Ici, nous ne parlerons pas des prix de mise en marché du 2024. Mais des primeurs demain et du système existant. WI&NE a dialogué avec quatre acteurs de la profession, courtier, négociant, viticulteur, conseil. Et que disent-ils ? La tonalité des propos est la même : les primeurs doivent vivre, mais évoluer, bouger, se réinventer.
Ainsi Philippe Tapie, très actif président de Bordeaux Négoce, rappelle que « les primeurs sont une spécificité bordelaise. Il faut les focaliser sur les crus qui doivent monter. » Et il ajoute : « Pour les autres crus, il faut inventer autre chose. » Reste que Philippe Tapie veut à coup sûr conserver les primeurs. « C’est une grande obligation pour l’appellation Bordeaux et pour Bordeaux. À nous de faire évoluer ce que la profession a inventé. »
Olivier Bernard (Domaine de Chevalier) est un viticulteur qui connaît le sujet à fond. Lorsque Wi&NE l’a joint, il se trouvait en Afrique du Sud, où il était invité d’honneur d’une puissante organisation professionnelle viticole du pays. « Le vin est en crise partout, on arrache partout », rappelle Olivier Bernard, pour qui la distribution a peut-être fait des stocks de vin trop exagérés. « Aujourd’hui, le négoce cherche à déstocker. » Le patron du grand cru classé de Graves de Léognan constate que le bas de la pyramide des 6 000 châteaux est saturé alors que le haut a peut-être « tapé trop fort ». Et le constat se confirme : « Les jeunes préfèrent boire des vins jeunes plutôt que de conserver des vins pendant des années. » Dès lors, Olivier Bernard est convaincu qu’il faut réinventer très vite quelque chose sans tuer les primeurs. « Il faut, annonce-t-il, changer la Semaine des primeurs en “Semaine des bordeaux.” Elle va mettre en lumière tout autant et en même temps les primeurs et les vins livrables. » Le modèle, dit-il encore, « passe aussi par une évolution des prix. Le système actuel laisse trop de monde sur la route. »

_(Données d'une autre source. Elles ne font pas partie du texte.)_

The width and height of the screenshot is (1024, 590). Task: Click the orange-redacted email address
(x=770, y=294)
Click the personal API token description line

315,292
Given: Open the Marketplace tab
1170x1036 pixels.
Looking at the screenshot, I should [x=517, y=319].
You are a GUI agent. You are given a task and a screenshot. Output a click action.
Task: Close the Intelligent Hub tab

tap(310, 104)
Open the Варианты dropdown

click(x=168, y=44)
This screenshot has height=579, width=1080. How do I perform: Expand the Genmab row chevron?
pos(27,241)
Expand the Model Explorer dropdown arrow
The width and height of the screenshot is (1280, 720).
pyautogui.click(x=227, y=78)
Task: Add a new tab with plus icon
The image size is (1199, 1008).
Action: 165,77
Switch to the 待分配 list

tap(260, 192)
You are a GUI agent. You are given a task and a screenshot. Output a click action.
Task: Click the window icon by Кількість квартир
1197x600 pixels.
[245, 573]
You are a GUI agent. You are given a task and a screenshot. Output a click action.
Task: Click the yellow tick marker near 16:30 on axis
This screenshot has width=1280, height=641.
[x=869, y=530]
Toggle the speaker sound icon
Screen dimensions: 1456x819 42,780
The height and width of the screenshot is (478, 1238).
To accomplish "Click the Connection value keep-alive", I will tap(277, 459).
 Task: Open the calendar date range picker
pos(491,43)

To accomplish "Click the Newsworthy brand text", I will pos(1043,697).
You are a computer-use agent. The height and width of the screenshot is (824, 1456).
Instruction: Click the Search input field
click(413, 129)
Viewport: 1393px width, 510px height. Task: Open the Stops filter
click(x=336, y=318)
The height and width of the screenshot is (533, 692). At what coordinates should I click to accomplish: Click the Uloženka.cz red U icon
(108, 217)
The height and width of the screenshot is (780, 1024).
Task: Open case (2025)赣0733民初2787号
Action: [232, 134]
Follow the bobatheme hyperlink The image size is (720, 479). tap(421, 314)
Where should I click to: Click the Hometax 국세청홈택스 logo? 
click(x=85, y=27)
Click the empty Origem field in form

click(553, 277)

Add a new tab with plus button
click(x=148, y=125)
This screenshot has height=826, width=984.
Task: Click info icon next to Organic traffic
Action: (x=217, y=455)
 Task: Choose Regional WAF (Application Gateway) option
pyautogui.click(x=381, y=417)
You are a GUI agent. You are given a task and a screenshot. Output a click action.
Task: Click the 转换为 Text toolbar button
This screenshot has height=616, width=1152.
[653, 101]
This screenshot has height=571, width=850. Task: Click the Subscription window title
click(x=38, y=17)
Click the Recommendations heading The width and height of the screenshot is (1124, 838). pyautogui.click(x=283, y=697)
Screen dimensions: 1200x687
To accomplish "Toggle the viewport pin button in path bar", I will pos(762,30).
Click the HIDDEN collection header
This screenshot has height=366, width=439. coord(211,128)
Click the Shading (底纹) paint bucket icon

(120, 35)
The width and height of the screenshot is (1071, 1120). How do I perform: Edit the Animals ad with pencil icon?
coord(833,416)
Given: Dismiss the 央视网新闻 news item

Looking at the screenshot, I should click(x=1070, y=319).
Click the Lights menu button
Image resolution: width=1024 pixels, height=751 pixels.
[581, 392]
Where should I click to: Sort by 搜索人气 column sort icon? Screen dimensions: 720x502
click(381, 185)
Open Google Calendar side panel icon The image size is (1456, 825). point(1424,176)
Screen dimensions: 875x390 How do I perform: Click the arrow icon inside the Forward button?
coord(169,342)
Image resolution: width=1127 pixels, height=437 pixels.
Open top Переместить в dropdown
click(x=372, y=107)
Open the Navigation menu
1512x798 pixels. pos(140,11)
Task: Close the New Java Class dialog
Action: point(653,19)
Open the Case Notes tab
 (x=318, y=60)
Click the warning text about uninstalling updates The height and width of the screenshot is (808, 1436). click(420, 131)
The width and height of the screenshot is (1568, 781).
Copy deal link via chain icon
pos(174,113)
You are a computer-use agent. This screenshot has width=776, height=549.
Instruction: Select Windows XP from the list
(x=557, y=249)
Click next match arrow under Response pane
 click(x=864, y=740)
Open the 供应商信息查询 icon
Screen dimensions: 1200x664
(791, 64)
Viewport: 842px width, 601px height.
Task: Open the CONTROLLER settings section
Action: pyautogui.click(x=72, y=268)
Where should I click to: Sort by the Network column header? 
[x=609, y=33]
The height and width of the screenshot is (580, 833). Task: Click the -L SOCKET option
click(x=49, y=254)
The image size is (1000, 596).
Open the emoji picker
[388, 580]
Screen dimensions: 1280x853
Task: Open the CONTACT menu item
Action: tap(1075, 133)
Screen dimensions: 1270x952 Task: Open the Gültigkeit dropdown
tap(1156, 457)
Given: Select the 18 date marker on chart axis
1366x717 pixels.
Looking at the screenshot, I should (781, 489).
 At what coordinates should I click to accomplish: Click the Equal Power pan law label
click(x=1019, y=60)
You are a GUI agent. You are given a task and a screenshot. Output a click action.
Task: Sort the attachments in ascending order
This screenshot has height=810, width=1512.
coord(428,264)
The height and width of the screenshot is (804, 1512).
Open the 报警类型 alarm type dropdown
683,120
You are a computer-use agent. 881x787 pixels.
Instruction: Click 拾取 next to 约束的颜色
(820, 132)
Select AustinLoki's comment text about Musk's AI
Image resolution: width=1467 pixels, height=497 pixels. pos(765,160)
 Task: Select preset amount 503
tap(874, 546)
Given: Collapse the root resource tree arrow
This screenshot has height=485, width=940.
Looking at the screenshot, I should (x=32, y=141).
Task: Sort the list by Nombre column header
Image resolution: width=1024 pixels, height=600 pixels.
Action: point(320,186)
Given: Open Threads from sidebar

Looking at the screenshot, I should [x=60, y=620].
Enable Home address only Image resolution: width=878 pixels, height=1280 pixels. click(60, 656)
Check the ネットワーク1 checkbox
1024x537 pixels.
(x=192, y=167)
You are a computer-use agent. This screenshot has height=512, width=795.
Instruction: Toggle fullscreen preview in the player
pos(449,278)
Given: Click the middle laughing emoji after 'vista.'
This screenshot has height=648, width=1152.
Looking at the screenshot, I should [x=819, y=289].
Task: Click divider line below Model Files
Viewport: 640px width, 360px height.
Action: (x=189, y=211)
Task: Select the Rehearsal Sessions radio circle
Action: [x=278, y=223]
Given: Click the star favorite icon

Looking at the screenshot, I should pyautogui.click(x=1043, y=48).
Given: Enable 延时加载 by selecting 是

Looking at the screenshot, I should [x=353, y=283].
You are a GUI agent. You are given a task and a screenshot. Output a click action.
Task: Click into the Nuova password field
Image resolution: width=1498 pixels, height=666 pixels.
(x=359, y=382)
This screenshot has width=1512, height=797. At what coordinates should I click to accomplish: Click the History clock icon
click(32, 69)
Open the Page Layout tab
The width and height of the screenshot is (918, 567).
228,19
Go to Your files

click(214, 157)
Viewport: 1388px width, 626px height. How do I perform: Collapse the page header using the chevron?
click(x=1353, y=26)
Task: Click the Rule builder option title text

Thimothée Bouffard, courtier réputé de la place, considère lui aussi que les primeurs sont en quelque sorte à la fin de leur cycle actuel, mais qu’il faut en conserver le principe en trouvant d’autres pistes. Selon lui, « il y a beaucoup trop de stocks ». Comme aurait pu le dire Monsieur de La Palice, « il y a trop de vin et trop de vins non bus. »
Le professionnel du courtage rappelle à juste raison que « le développement du marché chinois a fait que Bordeaux a manqué de stock jusqu’en 2015 ». D’où un emballement à l’époque. On connaît la suite. Pour lui, il y a un réel « manque de valorisation des vins, car, aujourd’hui, l’acheteur en primeur ne récupère pas son investissement. Il convient de mettre des prix raisonnables au départ. » M. Bouffard ne veut surtout pas la mort des primeurs. En revanche, il sent bien qu’une évolution du système est indispensable. Pour lui, elle passe par un « véritable lobby que doit mener et organiser l’appellation Bordeaux, et par une communication bien en phase avec les attentes du consommateur. »
Frédéric Massie, à la tête de Derenoncourt Consultants, conseil vitivinicole et environnemental, confirme clairement que les primeurs sont utiles. « Utiles, mais… », dit-il en nuançant son propos. « Aujourd’hui, ils sont pertinents pour les marques fortes et les petits volumes. » Il ajoute : « Cependant, c’est un danger pour les marques fortes qui ne contrôlent pas les prix lorsque le millésime vendu en primeur arrive sur le marché deux ans plus tard. L’intérêt du primeur, c’est qu’il y ait un gain en valeur pour la production. »
M. Massie explique qu’il s’inscrit bien dans la réflexion actuelle sur l’évolution de la formule vers un couple primeur-livrable. « Cette année, par exemple, pendant les primeurs, chez Derenoncourt, notre évènement a été la mise en valeur les livrables. »
Selon ce professionnel reconnu dans l’appellation, il convient aussi de retrouver la confiance et de mettre fin au « bordeaux bashing » qui court encore. Alors, comment la retrouver, cette confiance ? Frédéric Massie est formel : « Avec un grand millésime et un bas prix. Il faut que le vin soit un produit consommable avec un prix adapté. Il ne faut pas qu’il soit un produit spéculatif… »
À partir de là, faire perdurer et évoluer les primeurs est une réalité à défendre, affirme Frédéric Massie. D’ailleurs, il souligne et rappelle que des milliers de professionnels convergent vers Bordeaux chaque année au mois d’avril. Il faut conserver ce rendez-vous. Donc les primeurs ne sont pas morts.
Enfin, il demande que LE vigneron soit le produit. « Ce ne sont pas les conseils, les intermédiaires, etc. qui doivent être mis en avant. Ils sont là pour aider, guider, mais c’est LE VIGNERON qui doit être mis en valeur, c’est lui ce professionnel qui fait le vin. Donc c’est lui que l’on doit voir et entendre d’abord.» Il y a sans doute là un axe de communication que la profession a peut-être un peu perdu de vue et qu’il va falloir réactiver, réinventer.